— EXERCISE MATERIAL —
"""

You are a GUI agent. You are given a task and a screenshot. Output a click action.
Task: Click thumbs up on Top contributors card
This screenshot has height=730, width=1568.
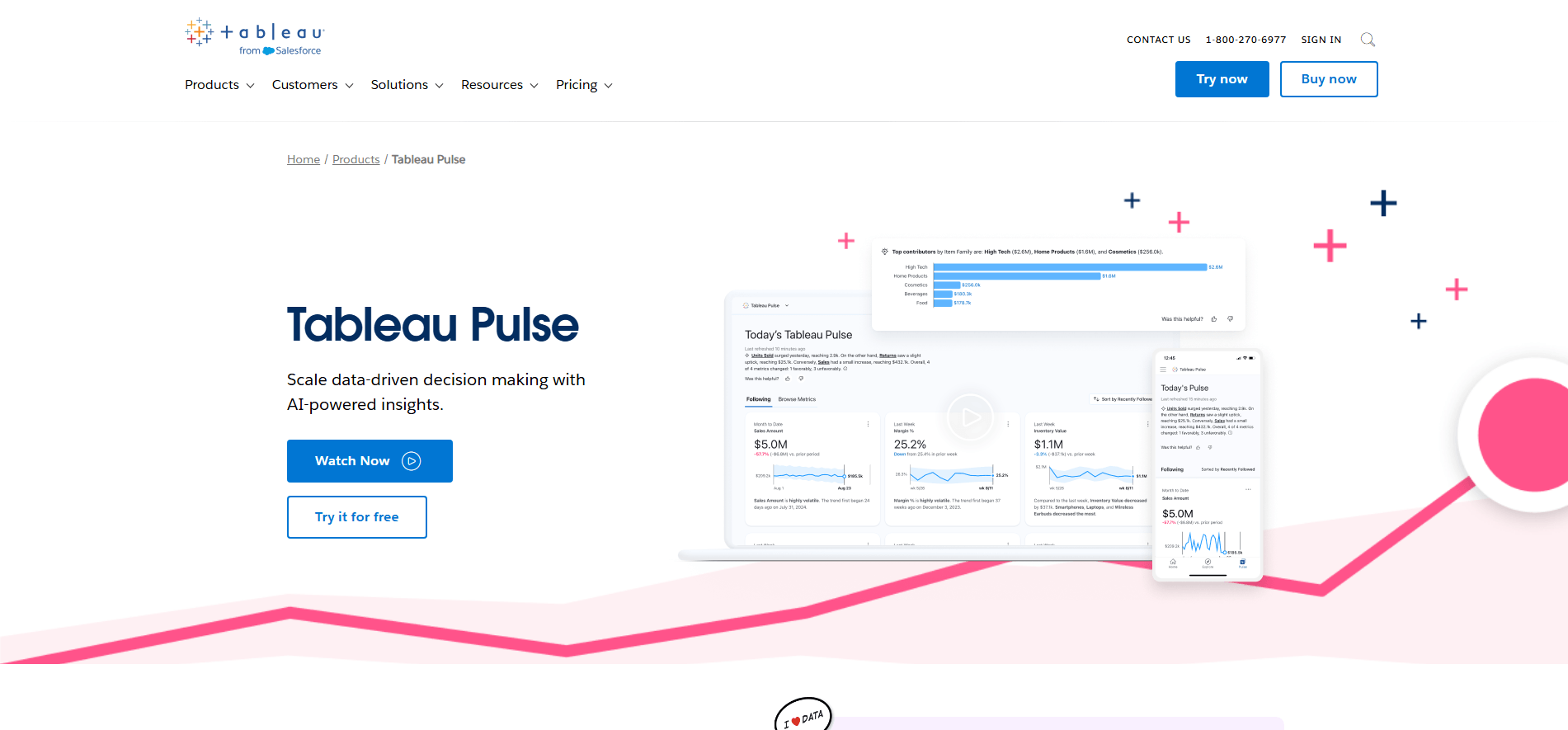(1213, 319)
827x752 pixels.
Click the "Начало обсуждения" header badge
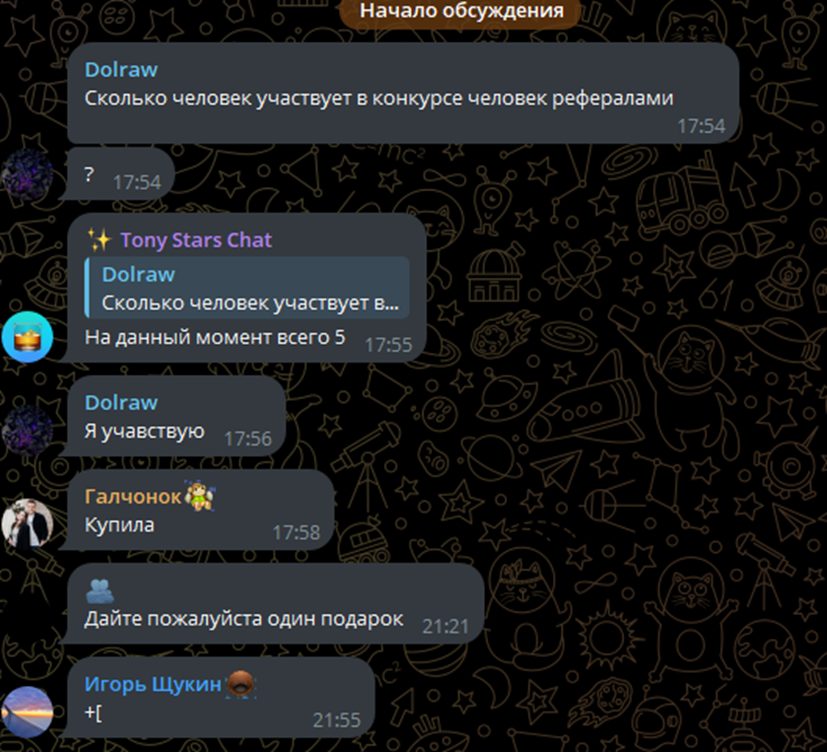point(461,11)
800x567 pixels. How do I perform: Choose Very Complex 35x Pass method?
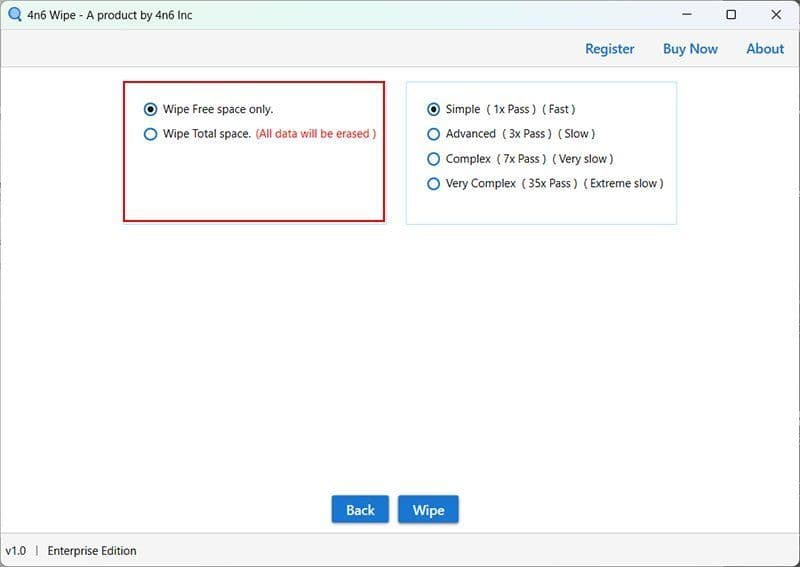434,184
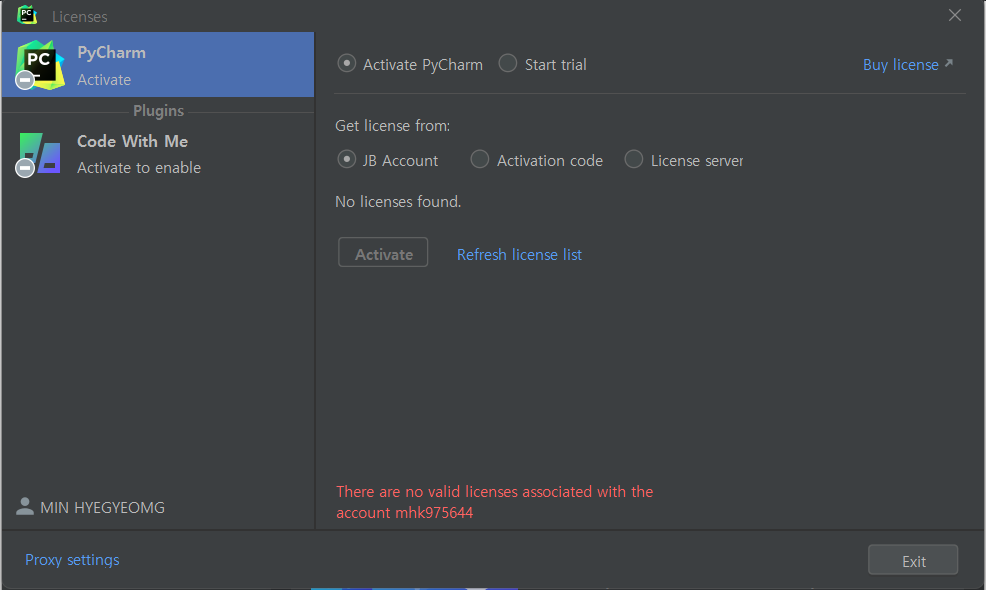
Task: Click the Code With Me plugin icon
Action: [x=40, y=153]

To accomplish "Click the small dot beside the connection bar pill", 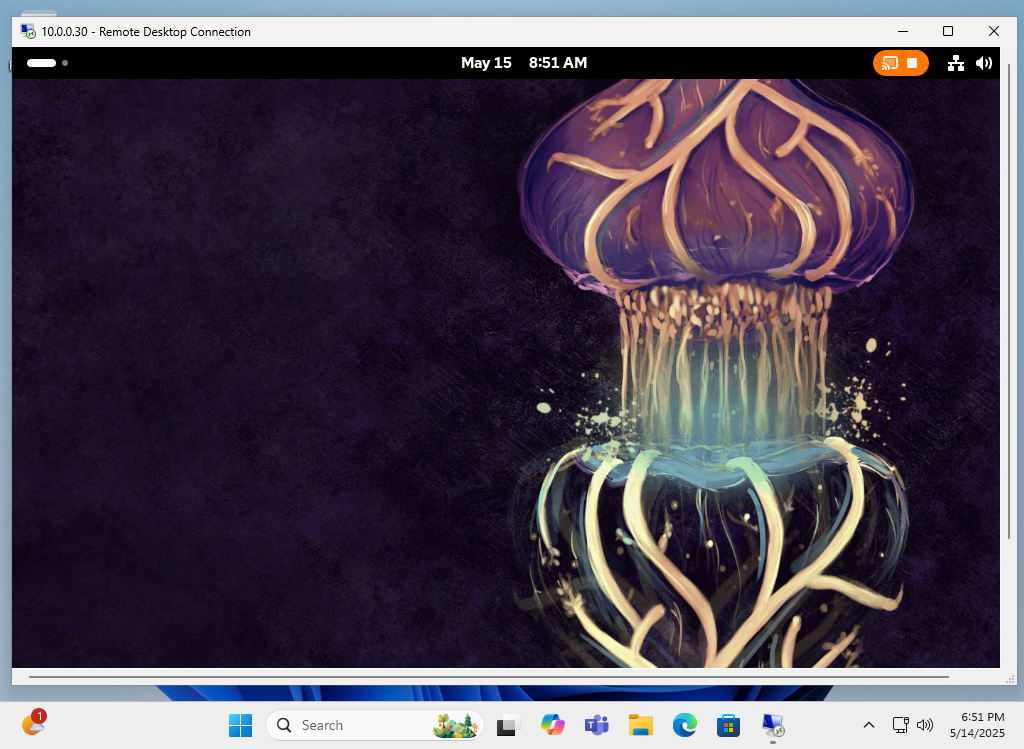I will point(64,62).
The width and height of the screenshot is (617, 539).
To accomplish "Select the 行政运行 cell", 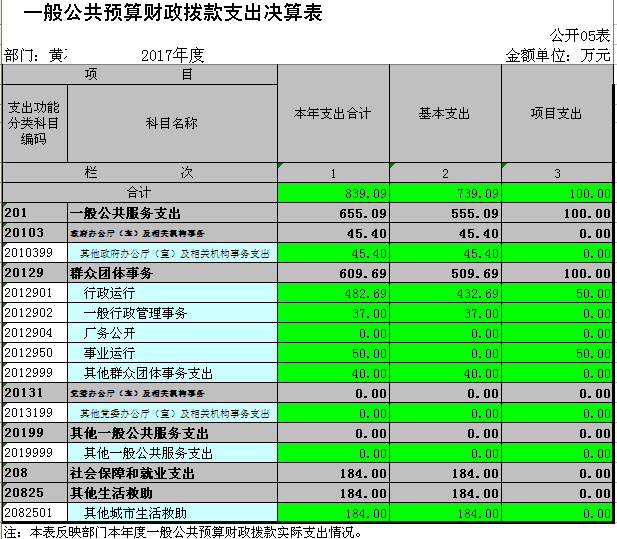I will [172, 293].
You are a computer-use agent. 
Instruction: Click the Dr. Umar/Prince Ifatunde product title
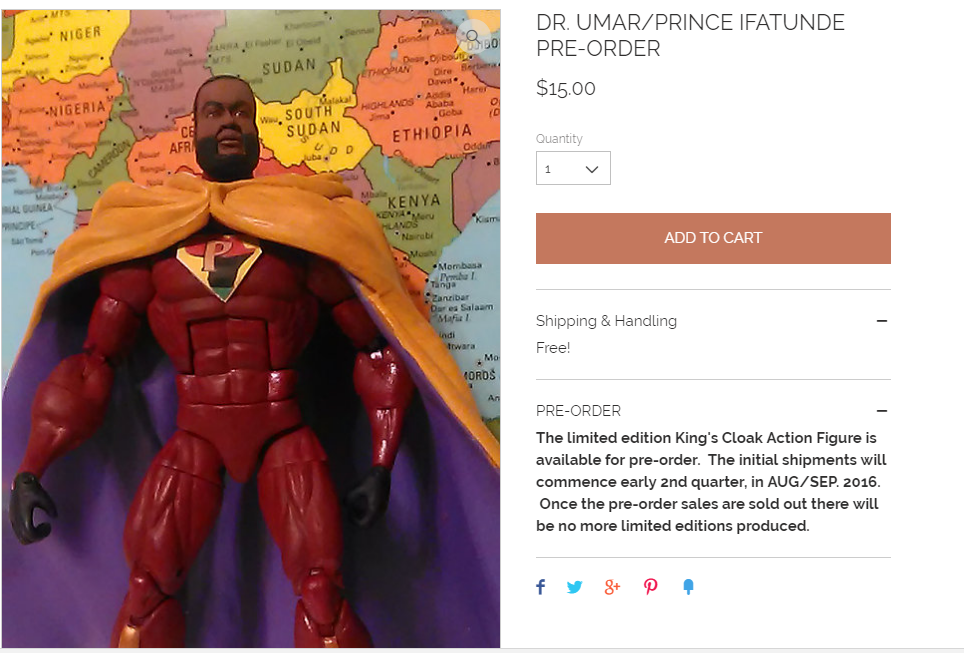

"""

— TASK TO CARRY OUT —
Only lines containing the word "agent" should appear in the answer, and every such line from the records above must be there.

— WORKED SOLUTION —
You are a GUI agent. You are given a task and a screenshot. Output a click action.
You are a computer-use agent. 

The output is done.